**Problem to work on**
In the entries below, find the line with "This screenshot has height=873, width=1372." and the line with "Given: Click the user"; give again those lines and every line between them, exactly.

Items from a dataset:
::::::::
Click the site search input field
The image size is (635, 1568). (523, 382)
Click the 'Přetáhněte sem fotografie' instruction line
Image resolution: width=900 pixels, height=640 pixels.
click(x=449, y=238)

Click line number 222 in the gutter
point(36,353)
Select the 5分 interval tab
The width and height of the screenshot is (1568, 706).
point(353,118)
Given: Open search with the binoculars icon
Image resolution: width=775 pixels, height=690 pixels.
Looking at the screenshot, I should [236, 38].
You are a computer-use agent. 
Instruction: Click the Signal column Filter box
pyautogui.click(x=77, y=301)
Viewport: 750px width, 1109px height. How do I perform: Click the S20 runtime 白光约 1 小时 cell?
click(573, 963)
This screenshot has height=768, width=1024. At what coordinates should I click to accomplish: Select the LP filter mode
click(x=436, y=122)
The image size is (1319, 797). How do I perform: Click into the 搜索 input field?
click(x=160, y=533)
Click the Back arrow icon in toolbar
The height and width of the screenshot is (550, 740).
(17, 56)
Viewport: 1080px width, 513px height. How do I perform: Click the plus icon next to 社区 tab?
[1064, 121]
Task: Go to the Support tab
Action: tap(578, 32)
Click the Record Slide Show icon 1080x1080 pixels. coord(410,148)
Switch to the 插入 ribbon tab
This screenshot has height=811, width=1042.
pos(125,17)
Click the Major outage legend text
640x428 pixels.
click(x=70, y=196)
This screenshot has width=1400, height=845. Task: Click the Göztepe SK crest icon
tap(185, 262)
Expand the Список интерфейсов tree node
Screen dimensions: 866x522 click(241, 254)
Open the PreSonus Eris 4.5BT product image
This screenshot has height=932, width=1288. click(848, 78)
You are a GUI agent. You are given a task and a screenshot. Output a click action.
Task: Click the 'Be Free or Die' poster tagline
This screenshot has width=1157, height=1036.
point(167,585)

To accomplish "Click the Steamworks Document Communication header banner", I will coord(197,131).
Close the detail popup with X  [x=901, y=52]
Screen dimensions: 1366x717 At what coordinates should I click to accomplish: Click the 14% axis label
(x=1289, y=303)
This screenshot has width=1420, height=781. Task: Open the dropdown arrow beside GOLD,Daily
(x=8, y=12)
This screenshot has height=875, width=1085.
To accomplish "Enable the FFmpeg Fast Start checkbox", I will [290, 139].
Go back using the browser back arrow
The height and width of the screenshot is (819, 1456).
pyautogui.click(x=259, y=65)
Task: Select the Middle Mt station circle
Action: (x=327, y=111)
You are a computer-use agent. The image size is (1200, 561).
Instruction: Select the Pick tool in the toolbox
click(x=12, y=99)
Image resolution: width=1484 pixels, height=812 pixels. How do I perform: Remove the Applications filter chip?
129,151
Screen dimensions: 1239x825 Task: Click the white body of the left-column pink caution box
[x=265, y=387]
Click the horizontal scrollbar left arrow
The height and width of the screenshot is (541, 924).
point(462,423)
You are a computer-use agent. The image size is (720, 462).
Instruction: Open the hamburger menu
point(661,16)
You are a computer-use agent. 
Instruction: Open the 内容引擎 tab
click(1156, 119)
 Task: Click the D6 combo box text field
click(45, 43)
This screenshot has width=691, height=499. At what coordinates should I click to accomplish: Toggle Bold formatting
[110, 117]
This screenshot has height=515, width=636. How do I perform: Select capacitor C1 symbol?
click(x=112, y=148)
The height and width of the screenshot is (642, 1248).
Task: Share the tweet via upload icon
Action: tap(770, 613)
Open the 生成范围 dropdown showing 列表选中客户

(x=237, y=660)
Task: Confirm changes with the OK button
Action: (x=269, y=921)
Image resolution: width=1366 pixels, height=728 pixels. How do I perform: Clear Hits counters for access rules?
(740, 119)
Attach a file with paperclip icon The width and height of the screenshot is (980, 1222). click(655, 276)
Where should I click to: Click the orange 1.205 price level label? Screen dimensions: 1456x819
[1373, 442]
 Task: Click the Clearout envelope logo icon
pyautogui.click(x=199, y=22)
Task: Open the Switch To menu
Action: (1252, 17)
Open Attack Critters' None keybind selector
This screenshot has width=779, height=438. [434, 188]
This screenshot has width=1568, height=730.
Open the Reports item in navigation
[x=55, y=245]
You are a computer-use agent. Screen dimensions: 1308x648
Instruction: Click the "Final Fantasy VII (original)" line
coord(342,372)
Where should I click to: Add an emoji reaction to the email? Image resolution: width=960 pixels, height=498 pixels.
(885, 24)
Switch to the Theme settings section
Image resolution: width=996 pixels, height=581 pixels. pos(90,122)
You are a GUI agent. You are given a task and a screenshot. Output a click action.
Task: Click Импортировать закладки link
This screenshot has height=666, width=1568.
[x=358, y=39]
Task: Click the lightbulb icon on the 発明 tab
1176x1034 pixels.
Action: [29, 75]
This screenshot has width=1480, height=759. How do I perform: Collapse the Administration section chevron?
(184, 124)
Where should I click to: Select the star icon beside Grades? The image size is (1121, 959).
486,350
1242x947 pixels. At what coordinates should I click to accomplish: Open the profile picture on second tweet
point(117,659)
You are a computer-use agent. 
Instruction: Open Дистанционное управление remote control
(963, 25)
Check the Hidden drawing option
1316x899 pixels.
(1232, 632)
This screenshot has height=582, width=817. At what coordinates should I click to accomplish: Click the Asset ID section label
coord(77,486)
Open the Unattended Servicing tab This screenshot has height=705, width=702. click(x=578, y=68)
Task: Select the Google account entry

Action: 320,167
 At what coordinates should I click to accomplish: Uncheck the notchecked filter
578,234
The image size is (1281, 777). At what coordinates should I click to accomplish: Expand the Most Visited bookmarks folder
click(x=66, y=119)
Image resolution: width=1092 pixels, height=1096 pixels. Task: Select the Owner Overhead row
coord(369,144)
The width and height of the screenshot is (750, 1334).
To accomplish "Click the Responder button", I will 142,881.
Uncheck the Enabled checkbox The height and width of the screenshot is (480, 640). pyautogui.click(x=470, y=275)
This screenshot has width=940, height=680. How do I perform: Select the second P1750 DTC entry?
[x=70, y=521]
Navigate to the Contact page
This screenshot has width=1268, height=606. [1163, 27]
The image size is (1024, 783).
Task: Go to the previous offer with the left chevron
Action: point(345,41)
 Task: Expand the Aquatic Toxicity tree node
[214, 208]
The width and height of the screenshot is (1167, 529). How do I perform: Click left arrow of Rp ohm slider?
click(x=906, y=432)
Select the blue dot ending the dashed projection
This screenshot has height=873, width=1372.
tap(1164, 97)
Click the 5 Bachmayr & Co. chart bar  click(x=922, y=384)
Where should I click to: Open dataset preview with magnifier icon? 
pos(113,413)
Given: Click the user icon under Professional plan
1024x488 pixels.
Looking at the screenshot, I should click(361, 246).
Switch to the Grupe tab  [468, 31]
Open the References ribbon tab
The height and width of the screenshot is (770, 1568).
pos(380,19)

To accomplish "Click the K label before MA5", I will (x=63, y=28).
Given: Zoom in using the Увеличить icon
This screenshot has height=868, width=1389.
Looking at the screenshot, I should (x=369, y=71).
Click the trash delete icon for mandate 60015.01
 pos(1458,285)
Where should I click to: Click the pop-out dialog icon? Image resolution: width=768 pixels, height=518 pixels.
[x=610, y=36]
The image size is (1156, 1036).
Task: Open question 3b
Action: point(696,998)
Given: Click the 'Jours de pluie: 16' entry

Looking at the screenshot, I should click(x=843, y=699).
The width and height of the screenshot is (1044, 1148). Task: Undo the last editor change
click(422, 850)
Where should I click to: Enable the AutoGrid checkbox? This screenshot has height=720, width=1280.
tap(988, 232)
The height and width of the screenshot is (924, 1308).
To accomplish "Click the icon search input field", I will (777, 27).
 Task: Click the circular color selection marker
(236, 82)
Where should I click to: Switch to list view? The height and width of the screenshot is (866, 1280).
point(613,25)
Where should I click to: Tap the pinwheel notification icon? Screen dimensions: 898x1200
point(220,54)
::::::::
**Answer to this problem**
This screenshot has height=873, width=1372.
tap(1164, 97)
Click the 5 Bachmayr & Co. chart bar  click(x=922, y=384)
Where should I click to: Open dataset preview with magnifier icon? 
pos(113,413)
Given: Click the user icon under Professional plan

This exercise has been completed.